Teğmen
Üyelik tarihi: Jan 2007
Mesajlar: 113
Tesekkür: 1
107 Mesajinıza toplam 1,150 kez İyi ki varsın demişler.İyi ki varsınız iyi ki varız.
| Ynt: Aşk Acısını Unutmak.. Aşkı geleneksel yaşayanlar (çoğunluk, topluluk): Merkezi karşısındaki kişi yapar, ilişki hayatındaki en önemli şeydir ve ilişkiyi nasıl yaşaması gerektiğini, ailesinden, çevresinden, filmlerden gördüğü koşullanmalarla öğrenmiştir. Kendi çöplerini karşı tarafa boşaltmayı paylaşım zanneder. Mutsuzluklarını ilişkiyle gidermeye çalışır. Bir çok beklenti içindedir, hayalleri, planları vardır. Mutlak sadakat bekler (özellikle kadınlar) belirsizliklere ve sonsuz olasılık içinde kendisinin hoşlanmayabileceği herşeye kapalıdır ve direk reddedip, itiraz eder. Yaşadığı duygusal savrulmaları aşk zanneder, hatta çok büyük aşk yaşadığını düşünür, kıskançlık nöbetlerini sevgiye bağlar. Bilinçaltında kurduğu eşitliklerde her zaman kendisine duygusal tatmin yaşatan her olayı sevgiye bağlama ve sevgi kavramını kullanma kurnazlığına sahiptir ama bunu masum bir sevgi zannetmektedir. Birbirini sahiplenmek gibi ilginç kavramları vardır. Bu sahiplenme hissinide sevgiye bağlamayı ihmal etmez (Seven insan sahiplenir, kıskanır vs. gibi bir çok ego kurnazlığına sahiptir.) Yukarıda yazılanların hiçbirinden haberi yoktur (tamamen bilinçsiz olarak bunları yapmakta ve her zaman sonuçta hüsranla karşılaşmakta ve şu karara varmaktadır: Kadınlara/Erkeklere güvenilmez)

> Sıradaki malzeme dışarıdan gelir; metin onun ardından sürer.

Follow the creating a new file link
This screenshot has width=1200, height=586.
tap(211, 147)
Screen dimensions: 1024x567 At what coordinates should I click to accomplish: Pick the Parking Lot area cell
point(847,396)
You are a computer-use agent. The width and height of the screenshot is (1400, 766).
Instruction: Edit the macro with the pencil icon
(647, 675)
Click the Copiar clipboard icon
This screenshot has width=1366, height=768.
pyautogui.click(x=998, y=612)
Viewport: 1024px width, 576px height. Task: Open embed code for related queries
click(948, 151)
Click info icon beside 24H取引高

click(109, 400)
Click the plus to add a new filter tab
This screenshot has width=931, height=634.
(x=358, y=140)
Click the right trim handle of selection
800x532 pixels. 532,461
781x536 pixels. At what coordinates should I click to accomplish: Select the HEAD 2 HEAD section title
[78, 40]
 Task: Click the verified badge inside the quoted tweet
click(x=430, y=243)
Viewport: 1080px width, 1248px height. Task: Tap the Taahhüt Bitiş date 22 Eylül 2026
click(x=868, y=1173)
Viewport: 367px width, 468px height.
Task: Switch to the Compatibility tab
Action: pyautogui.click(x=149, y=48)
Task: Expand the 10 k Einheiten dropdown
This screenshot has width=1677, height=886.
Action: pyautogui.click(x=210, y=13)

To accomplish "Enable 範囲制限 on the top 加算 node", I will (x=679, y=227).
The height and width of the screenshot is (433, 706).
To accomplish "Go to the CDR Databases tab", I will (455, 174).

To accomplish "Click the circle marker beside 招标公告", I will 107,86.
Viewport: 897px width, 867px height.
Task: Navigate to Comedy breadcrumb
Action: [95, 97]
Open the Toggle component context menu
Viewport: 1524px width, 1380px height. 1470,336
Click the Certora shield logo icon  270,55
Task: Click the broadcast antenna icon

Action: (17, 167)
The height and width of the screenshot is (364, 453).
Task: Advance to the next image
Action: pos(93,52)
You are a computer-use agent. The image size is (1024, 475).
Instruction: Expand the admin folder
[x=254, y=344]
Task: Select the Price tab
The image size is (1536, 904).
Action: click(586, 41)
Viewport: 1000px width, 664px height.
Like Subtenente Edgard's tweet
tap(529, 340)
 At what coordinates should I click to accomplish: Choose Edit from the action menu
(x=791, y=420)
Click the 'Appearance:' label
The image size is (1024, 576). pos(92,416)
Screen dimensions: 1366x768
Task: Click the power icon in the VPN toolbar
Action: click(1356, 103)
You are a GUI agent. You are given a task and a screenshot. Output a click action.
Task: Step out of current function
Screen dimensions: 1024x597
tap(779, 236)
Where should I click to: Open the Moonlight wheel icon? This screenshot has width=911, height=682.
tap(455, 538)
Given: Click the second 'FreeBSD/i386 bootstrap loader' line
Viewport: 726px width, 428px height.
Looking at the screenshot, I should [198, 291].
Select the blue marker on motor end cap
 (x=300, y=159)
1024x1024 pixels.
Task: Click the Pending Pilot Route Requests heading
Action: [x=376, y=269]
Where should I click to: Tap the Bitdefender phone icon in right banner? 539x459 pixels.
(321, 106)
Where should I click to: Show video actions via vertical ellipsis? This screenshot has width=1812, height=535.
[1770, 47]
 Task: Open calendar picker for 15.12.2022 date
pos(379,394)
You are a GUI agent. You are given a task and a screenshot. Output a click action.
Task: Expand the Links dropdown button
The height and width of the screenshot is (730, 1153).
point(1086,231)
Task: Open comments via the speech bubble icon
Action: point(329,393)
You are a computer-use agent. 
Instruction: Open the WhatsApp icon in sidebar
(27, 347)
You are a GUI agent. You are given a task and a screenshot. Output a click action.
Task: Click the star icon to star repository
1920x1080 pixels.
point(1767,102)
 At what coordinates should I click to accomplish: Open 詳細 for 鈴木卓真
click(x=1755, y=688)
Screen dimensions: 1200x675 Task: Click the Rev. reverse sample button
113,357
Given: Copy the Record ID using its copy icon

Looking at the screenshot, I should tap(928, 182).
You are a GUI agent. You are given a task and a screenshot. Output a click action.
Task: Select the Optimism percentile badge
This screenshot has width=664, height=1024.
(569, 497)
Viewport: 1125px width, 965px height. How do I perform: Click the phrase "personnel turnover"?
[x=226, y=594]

Kendi bilinçsizliğinin ve egosundaki bu sevgi olmayan şeyleri sevgi sanmanın bütün bu hastalıklı ilişki modelini yarattığından habersizdir. Haberdar edildiği zamanda, tepkiyle ve öfkeyle karşı çıkar. Etrafındaki kalabalıkta genelde kendisi gibi olduğundan, yaşadıklarını normal zannetmeye devam eder. Aşk acısı ismini verdiği ama aslında ego kırılması, sahte hayallerin yok olması ve sonsuz olasılığın gerçek yüzünün kendini göstermesi diyebileceğimiz hakikatla karşılaşır. Ama bunu hakikat olarak görmez sanki başına gelenler şansızlık, kadersizlik, insanların ihaneti vs. zanneder. Odağı sürekli dışardadır, gözleri hep dışarıdakileri suçlar, o bana böyle yaptı.. o terketti, o aldattı.. ve bu cümlelere mutlaka yoğun haklılık duygusuyla eşlik eder. Neyse daha yazmiyim, sonra fazla saldırıya muhatap olabilirm :))) Aşkı, Aşk olarak yaşayanlar (Çoook nadir kişiler): Merkezi kendisidir, kendi başına zaten çok mutludur ama paylaşımda bulunacağı bir ayna ile karşılaştığı için şükran ve sevinçle dolar ve zaten mutluyken dahada mutlu hale gelir. Çöplerini karşıya boşaltmaz, onları kendi içinde dönüştürebilme yeteneğine sahiptir. Kıskançlık ve sahiplenme gibi duygulardan arınmıştır ve bunları matah bir şey zannedip övünerek bahsetmez. Bağımlı değildir ama bağlıdır, çok sever ama bu sevginin kendine olan sevgisinin bir yansıması olduğunun bilincindedir. Karşısındakinin kafasının etini yemez ve kendisine benzetmeye çalışmaz. Özgürleşmenin ve özgürleştirmenin, aşkın doğası olduğunu derinden anlamıştır. Huzursuzluk, baskı, sevgi kavramını kullanarak manipule etme gibi duyguların aşk olmadığını çoktan öğrenmiştir. Aşk acısı çekmez, aksine aşk onu büyütür geliştirir. Karşısındaki onu terkederse, yıkılıp harap olmaz. Bencil değildir, karşısındakini kendisinden çok düşünür ama bu karşısındakini merkez yaptığı anlamına gelmez, aksine onu kendi aynası olduğu için ve paylaşımdaki bağın derinliğinden ötürü, sevgiyi dairesel bir alış ve sunuş döngüsüyle arttırabildiği güzeller güzeli bir varlık olarak görür.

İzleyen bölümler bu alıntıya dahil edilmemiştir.